----- The records

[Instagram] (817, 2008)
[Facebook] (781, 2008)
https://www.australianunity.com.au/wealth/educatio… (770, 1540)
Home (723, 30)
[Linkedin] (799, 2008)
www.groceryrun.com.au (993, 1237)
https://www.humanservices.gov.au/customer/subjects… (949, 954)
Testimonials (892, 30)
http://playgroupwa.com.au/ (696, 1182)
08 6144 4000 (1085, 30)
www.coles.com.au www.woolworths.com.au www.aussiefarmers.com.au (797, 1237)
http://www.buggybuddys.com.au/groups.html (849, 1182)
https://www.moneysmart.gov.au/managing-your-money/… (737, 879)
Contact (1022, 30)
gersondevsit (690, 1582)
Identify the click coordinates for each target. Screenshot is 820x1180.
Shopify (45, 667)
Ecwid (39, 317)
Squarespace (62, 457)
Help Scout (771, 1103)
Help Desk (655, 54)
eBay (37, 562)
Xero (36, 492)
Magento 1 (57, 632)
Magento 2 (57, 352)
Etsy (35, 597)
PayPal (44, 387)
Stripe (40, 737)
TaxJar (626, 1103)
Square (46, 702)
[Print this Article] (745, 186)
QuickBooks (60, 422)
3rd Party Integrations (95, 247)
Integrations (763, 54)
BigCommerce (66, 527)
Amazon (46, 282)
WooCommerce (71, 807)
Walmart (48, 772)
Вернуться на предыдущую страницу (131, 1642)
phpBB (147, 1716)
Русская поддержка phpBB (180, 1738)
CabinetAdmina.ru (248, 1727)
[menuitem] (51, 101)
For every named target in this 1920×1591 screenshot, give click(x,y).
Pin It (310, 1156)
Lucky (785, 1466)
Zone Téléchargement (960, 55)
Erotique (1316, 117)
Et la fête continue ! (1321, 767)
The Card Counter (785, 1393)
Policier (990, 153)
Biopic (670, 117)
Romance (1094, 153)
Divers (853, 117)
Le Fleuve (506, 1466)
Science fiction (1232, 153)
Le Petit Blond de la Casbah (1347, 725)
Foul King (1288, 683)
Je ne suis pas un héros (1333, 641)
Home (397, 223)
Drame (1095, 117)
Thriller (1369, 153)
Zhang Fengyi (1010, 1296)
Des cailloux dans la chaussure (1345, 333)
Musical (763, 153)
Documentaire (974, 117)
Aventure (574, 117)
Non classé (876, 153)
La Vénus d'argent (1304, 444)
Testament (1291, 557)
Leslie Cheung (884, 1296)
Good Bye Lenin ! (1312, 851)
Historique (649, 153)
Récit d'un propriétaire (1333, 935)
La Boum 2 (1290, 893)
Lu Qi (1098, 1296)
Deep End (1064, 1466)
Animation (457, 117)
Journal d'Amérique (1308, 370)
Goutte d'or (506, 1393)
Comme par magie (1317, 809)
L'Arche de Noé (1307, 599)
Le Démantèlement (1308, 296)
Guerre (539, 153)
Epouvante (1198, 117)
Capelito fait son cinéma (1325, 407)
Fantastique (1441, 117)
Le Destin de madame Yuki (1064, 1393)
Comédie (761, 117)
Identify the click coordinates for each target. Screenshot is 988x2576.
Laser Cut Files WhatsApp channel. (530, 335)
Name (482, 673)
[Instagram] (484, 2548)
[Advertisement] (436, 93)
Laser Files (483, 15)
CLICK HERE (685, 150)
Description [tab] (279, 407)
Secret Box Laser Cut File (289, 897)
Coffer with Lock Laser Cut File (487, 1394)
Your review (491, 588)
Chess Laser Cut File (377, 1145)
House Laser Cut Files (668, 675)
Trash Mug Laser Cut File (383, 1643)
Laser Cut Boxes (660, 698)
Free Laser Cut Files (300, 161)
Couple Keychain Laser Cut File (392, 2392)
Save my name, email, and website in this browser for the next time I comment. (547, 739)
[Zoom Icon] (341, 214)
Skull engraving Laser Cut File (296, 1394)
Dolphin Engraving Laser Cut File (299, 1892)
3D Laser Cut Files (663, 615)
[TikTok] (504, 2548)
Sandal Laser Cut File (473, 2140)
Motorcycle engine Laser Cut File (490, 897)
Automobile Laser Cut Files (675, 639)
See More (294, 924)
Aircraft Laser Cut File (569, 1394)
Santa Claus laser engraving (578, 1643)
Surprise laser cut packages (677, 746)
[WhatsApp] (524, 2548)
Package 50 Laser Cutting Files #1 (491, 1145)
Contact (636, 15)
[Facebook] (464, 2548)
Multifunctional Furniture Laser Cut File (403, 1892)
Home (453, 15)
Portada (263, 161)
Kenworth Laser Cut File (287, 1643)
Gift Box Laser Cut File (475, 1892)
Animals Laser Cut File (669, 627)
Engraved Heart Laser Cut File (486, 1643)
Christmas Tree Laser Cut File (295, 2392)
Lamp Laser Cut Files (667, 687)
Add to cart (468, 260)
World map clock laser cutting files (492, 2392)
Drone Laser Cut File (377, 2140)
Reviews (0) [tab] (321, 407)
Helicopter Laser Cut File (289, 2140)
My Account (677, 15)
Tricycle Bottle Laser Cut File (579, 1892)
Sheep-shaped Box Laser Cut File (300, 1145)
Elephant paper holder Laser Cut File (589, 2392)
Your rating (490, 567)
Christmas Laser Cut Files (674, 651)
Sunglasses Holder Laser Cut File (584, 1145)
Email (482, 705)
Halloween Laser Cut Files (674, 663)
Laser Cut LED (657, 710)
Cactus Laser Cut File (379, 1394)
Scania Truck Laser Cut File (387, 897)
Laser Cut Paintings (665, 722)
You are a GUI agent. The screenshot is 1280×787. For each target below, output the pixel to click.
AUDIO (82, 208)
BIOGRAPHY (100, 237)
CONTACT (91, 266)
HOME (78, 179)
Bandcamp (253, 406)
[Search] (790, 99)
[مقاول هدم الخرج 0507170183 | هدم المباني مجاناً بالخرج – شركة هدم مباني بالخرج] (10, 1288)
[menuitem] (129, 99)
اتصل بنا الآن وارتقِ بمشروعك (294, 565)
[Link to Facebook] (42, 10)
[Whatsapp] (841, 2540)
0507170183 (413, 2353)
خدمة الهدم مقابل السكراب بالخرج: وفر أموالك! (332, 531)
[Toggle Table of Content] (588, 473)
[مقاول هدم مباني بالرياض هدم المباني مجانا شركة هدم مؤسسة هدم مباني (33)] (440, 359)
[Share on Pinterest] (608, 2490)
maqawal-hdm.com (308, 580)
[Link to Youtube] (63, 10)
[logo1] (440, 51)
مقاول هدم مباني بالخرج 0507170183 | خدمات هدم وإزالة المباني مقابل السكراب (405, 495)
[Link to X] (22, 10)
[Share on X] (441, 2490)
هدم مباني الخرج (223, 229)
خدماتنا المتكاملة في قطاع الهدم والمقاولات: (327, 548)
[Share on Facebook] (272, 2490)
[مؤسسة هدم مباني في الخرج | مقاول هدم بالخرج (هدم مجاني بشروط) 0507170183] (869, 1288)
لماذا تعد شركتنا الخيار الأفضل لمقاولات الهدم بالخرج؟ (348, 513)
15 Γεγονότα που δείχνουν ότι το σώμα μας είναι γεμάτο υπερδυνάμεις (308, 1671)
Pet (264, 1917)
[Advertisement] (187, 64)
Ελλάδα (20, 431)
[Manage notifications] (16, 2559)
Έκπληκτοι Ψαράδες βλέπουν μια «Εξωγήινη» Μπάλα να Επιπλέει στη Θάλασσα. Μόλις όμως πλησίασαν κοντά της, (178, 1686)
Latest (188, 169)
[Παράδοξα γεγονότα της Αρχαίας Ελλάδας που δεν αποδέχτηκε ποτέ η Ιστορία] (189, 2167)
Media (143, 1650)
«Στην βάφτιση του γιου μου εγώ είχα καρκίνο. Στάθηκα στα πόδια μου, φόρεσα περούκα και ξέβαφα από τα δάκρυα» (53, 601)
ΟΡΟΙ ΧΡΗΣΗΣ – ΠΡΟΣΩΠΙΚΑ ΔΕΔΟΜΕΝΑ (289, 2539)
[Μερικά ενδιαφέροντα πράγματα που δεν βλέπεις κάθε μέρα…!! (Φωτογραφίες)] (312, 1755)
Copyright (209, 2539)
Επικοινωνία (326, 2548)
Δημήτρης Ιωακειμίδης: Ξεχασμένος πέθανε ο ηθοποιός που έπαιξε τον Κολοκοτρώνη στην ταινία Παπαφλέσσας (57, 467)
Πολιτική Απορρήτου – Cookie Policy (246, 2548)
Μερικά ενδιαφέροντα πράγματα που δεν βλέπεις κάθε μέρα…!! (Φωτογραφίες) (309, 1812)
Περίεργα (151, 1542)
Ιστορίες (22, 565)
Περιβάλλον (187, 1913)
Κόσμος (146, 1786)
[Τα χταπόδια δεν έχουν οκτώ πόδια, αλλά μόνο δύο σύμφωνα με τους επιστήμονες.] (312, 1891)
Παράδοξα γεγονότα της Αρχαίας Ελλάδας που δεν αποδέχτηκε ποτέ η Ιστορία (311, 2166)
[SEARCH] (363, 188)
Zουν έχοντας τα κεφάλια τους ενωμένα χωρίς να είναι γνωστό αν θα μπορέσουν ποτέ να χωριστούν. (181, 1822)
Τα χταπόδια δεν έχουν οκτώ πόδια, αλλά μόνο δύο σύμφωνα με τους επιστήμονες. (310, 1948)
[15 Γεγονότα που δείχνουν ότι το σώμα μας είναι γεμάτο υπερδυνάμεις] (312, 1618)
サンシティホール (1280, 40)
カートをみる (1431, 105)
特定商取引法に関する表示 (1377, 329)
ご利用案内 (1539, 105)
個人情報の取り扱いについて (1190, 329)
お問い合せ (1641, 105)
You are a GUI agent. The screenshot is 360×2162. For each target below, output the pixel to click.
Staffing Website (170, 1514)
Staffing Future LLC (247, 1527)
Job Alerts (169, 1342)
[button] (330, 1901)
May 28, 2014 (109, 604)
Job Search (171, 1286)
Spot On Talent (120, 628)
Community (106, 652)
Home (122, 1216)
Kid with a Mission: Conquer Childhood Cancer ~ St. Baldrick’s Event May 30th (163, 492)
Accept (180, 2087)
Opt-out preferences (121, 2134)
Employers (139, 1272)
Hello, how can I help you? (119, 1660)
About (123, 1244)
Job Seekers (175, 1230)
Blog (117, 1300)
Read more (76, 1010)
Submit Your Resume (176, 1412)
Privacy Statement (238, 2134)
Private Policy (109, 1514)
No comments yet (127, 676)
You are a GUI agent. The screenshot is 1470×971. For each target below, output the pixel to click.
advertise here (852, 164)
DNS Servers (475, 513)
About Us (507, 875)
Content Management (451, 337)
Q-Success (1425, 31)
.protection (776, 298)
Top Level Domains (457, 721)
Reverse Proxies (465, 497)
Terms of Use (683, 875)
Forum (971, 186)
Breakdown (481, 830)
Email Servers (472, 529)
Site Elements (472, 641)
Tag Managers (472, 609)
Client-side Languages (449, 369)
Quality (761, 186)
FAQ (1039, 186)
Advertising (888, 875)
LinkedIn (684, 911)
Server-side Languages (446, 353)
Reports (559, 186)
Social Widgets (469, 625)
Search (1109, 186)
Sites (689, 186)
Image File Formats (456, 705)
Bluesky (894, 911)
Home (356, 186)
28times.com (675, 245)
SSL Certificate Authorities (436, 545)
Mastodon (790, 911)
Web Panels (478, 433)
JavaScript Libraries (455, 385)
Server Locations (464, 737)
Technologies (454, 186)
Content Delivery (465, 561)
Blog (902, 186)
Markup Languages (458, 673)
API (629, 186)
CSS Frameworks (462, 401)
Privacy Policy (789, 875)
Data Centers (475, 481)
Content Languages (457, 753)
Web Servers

----------

# Exercise goal
What you return should be exactly the lines above, starting at the one with "مقاول هدم مباني بالخرج" and ending at the one with "Latest (188, 169)", and nothing else.

# Result of the exercise
مقاول هدم مباني بالخرج 0507170183 | خدمات هدم وإزالة المباني مقابل السكراب (405, 495)
[Link to X] (22, 10)
[Share on X] (441, 2490)
هدم مباني الخرج (223, 229)
خدماتنا المتكاملة في قطاع الهدم والمقاولات: (327, 548)
[Share on Facebook] (272, 2490)
[مؤسسة هدم مباني في الخرج | مقاول هدم بالخرج (هدم مجاني بشروط) 0507170183] (869, 1288)
لماذا تعد شركتنا الخيار الأفضل لمقاولات الهدم بالخرج؟ (348, 513)
15 Γεγονότα που δείχνουν ότι το σώμα μας είναι γεμάτο υπερδυνάμεις (308, 1671)
Pet (264, 1917)
[Advertisement] (187, 64)
Ελλάδα (20, 431)
[Manage notifications] (16, 2559)
Έκπληκτοι Ψαράδες βλέπουν μια «Εξωγήινη» Μπάλα να Επιπλέει στη Θάλασσα. Μόλις όμως πλησίασαν κοντά της, (178, 1686)
Latest (188, 169)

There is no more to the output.